A resposta, claro, passa necessariamente por descobrir em si próprio, no seio da matéria, a qualidade capaz de redimi-la. E isso, como já defendi antes e já deixei sugerido aqui também (e vou dizer ainda muitas vezes mais, pois é tema de primeiríssima importância segundo a forma como vejo as coisas), relaciona-se à (re)descoberta do hesicasmo.
Continuarei num próximo texto.
Ao que tudo indica, tratou-se sobretudo de ignorância. Apenas ao final de sua vida há trechos em que trata do hesicasmo, e somente de passagem, como no curto Cristianismo e Iniciação, de 1949. O certo é que o foco de sua obra já mais esteve aí.
Texto de alta qualidade, como sempre, Bruno! A respeito desses assuntos, gostaria de fazer uma pergunta quanto ao cristianismo oriental e ao esoterismo que me surgiu enquanto assistia ao canal que você recomendou "Filosofia Mística De São Máximo, o Confessor". Pelo que compreendi, aos ortodoxos há a crença de uma incompatibilidade entre a lógica do mundo e a lógica de Deus, e nesse sentido, o cristianismo ocidental é perigoso por tentar operar justamente sob a lógica intrinsicamente inversa a cristã, do mundo, e isso se observaria em coisas como a visão ruim quanto o uso da imaginação durante a oração.

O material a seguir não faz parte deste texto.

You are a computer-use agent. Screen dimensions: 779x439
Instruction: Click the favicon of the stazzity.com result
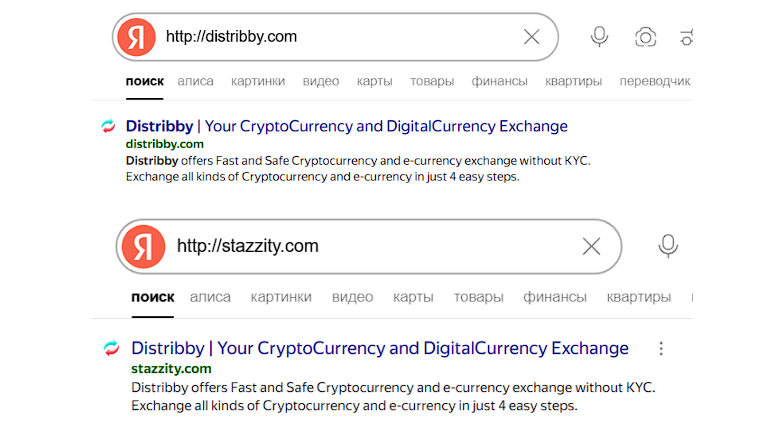(111, 349)
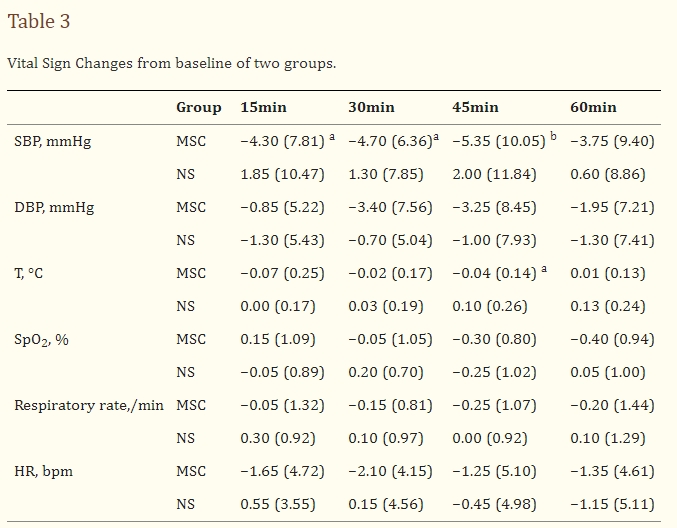Select the cell value "2.00 (11.84)"
Screen dimensions: 677x528
pyautogui.click(x=494, y=174)
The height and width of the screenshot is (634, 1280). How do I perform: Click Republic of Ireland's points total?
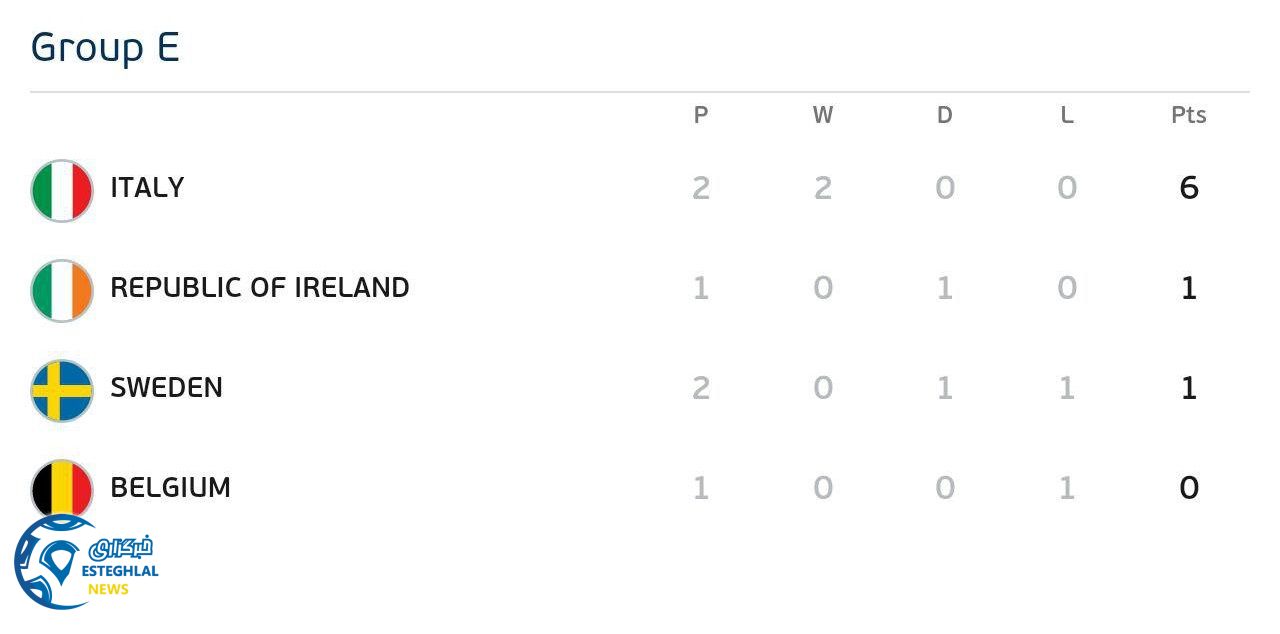[x=1188, y=288]

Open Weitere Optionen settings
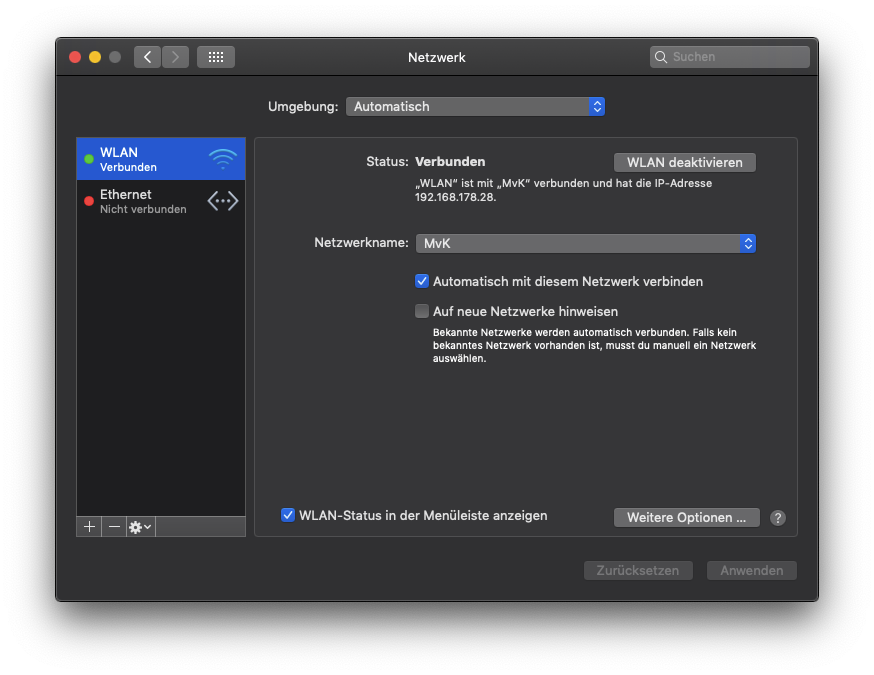click(x=686, y=518)
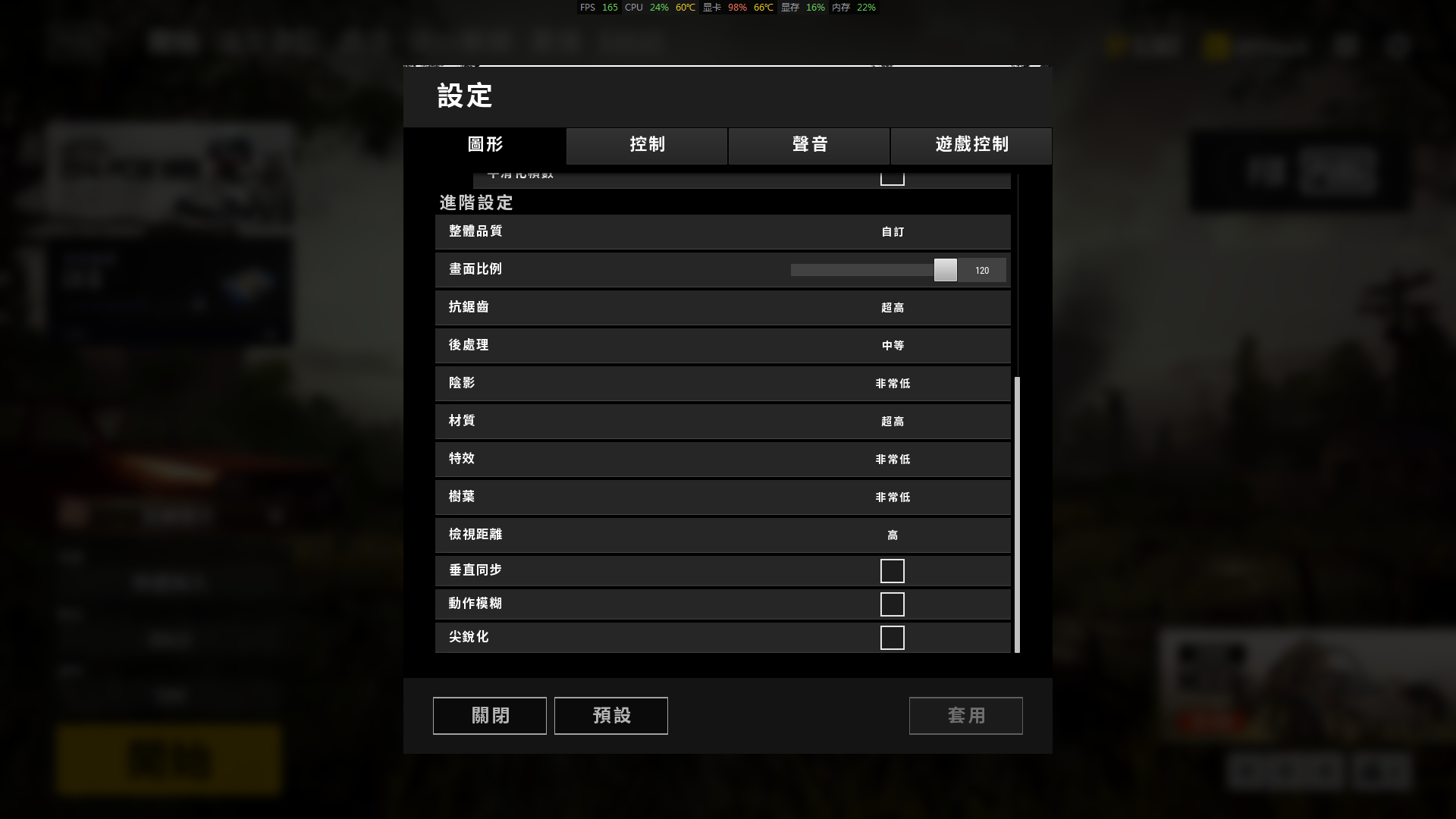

Entretanto, isso me fez questionar, tal postura extremamente apofática e de negação do mundo não aproximaria o cristianismo oriental de um gnosticismo? Inicialmente espantei a ideia da minha mente, me baseando em meu desconhecimento quanto ao assunto, mas depois encontrei (admitidamente enquanto eu usava o ChatGPT para fazer uma sondagem de autores que tivessem tratado de uma possível integração entre o cristianismo ocidental e oriental) o que parece ser uma crítica similar vinda de Hans Urs von Balthasar, um católico que apresentava justamente uma grande admiração a Ortodoxia e fez parte do movimento de resourcment dentro da Santa Igreja. Apesar de afirmar a importância da mística, ressalta esse perigo e nota que a vinda de Cristo foi uma revelação positiva. (pelo menos foi isso que o ChatGPT disse que ele diz, não boto a minha mão no fogo por ele não! Kkkk). Não sei se a minha análise estaria correta, mas ao que me parece, o cristianismo ocidental, pelo menos em sua fase áurea, justamente buscava essa redenção "do reino da quantidade", com a ordenação dos desejos e da razão, enquanto o oriental o negava,...

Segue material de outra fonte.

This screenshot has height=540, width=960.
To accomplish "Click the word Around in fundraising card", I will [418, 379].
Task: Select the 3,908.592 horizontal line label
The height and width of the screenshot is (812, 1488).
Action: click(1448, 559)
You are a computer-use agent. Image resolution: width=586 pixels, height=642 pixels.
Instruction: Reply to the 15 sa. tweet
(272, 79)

O que acha desse posicionamento? É uma crítica válida ou precipitada a do Balthazar (e minha)?
Um parêntese: na tradição protestante em que fui criado, praticávamos a invocação do nome de Jesus Cristo e se dava muita ênfase a isso, e lá também se falava bastante sobre o conceito de theosis - ainda que não com esse nome, mas com a mesma descrição - como o ponto central da revelação do novo testamento. Qual não foi a minha surpresa ao encontrar ambos sendo enfatizados na tradição cristã oriental! Muito provável que aqueles que lançaram as bases desse grupo tenham bebido dessa fonte. Aliás, muito obrigado pela indicação do livro, uma pequena preciosidade!